Joshua Osih exige le respect du calendrier électoral au Cameroun
Joshua Osih exige le respect du calendrier électoral au Cameroun
Au Cameroun, le respect du calendrier électoral s’impose comme une priorité selon Joshua Osih, président du Social democratic Front (SDF). Lors d’une conférence de presse tenue le 23 juillet, le leader de l’opposition a rappelé avec fermeté que ce calendrier relève de la souveraineté populaire et non de l’arbitraire gouvernemental.
Un appel à l’unité de l’opposition camerounaise
Pour Joshua Osih, l’heure n’est plus aux hésitations : « Les élections doivent se tenir à la date prévue, sans aucun report. Le calendrier électoral appartient au peuple, pas au gouvernement. » Le président du SDF enjoint ainsi tous les partis d’opposition, quelles que soient leurs sensibilités politiques, à s’unir pour défendre ce droit fondamental du peuple camerounais.

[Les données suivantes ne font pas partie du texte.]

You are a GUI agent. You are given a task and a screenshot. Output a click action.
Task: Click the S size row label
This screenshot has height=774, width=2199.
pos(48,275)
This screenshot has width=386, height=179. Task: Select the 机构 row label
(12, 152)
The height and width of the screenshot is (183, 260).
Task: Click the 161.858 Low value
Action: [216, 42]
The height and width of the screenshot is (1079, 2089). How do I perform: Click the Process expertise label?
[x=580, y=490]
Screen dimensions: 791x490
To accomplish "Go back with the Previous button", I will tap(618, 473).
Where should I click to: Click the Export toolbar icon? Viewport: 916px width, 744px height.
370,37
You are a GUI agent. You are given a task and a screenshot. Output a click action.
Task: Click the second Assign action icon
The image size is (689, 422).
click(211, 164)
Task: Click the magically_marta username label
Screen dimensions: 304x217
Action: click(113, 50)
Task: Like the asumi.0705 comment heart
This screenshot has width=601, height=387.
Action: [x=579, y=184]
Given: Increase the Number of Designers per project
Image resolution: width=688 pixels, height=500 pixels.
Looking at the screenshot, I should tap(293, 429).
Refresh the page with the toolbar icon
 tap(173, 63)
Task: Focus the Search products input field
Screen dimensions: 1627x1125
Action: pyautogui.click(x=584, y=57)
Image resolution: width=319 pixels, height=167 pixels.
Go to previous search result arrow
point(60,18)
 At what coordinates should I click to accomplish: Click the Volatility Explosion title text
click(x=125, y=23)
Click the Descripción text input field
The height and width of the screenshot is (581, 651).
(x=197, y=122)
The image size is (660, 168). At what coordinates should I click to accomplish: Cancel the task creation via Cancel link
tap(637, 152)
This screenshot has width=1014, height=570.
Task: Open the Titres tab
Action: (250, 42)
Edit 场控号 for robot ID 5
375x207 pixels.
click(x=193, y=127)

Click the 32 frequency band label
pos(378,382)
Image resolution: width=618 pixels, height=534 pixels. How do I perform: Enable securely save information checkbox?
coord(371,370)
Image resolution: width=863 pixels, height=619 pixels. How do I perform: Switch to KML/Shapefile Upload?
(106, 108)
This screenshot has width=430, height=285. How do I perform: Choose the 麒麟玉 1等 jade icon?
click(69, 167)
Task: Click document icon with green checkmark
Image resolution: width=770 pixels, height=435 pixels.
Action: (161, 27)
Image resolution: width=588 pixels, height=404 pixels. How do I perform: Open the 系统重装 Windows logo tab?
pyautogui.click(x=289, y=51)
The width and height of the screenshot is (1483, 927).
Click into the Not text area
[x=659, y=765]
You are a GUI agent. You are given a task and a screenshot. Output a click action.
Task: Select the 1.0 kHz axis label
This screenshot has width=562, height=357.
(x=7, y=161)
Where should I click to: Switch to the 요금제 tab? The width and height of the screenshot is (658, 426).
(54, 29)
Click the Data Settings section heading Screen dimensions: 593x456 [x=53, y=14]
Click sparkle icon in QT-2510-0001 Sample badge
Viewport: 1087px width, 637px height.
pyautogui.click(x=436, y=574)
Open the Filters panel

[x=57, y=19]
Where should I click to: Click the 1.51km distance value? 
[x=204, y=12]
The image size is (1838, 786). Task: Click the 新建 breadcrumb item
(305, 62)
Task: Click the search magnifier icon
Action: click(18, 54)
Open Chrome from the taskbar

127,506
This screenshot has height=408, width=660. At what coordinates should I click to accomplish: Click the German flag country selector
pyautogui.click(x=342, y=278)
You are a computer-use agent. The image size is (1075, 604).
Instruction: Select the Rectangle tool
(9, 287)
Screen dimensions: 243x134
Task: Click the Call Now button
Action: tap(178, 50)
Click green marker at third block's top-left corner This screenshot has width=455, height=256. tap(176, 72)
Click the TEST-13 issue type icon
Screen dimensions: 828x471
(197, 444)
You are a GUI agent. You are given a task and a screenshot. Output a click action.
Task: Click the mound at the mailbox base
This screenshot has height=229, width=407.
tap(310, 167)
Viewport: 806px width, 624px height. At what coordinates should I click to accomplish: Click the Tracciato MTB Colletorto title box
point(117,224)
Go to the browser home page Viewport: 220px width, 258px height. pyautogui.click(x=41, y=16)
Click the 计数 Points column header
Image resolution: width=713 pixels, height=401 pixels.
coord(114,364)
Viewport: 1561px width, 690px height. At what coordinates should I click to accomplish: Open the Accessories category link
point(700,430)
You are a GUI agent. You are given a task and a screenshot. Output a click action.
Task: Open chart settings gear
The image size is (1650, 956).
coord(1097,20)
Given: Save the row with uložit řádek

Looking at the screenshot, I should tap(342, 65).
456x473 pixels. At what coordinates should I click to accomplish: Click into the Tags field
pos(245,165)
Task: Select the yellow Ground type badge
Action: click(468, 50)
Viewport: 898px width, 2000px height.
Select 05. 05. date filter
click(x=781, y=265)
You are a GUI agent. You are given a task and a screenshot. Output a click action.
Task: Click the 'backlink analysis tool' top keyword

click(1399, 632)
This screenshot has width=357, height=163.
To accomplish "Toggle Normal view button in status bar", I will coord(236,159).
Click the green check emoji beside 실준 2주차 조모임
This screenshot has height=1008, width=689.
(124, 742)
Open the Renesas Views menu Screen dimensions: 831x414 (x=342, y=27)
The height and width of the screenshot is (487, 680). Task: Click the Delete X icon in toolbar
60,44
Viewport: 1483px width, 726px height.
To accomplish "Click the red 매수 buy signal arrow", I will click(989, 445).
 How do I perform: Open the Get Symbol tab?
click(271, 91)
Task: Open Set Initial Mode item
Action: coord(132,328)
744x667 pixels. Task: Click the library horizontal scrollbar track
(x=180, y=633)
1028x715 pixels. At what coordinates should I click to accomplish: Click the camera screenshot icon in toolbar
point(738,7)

L’appel de Joshua Osih survient dans un contexte marqué par des reports répétés des élections municipales et législatives. Ces ajournements, justifiés par des contraintes financières, logistiques et sécuritaires, ont été entérinés par un décret présidentiel en juin 2026, prolongeant les mandats jusqu’en février 2027.
Des reports qui divisent la classe politique
Les arguments avancés par le gouvernement pour justifier ces reports restent contestés. Les partis de l’opposition, notamment le SDF, dénoncent une manœuvre visant à prolonger indûment le mandat en place. Joshua Osih insiste sur l’urgence d’un front commun pour contraindre les autorités à respecter les échéances électorales.
À ce jour, son appel n’a pas encore suscité de réactions publiques de la part des autres figures politiques de l’opposition. Pourtant, la question du calendrier électoral cristallise les tensions au sein du paysage politique camerounais, où les enjeux de démocratie et de transparence sont plus que jamais au cœur des débats.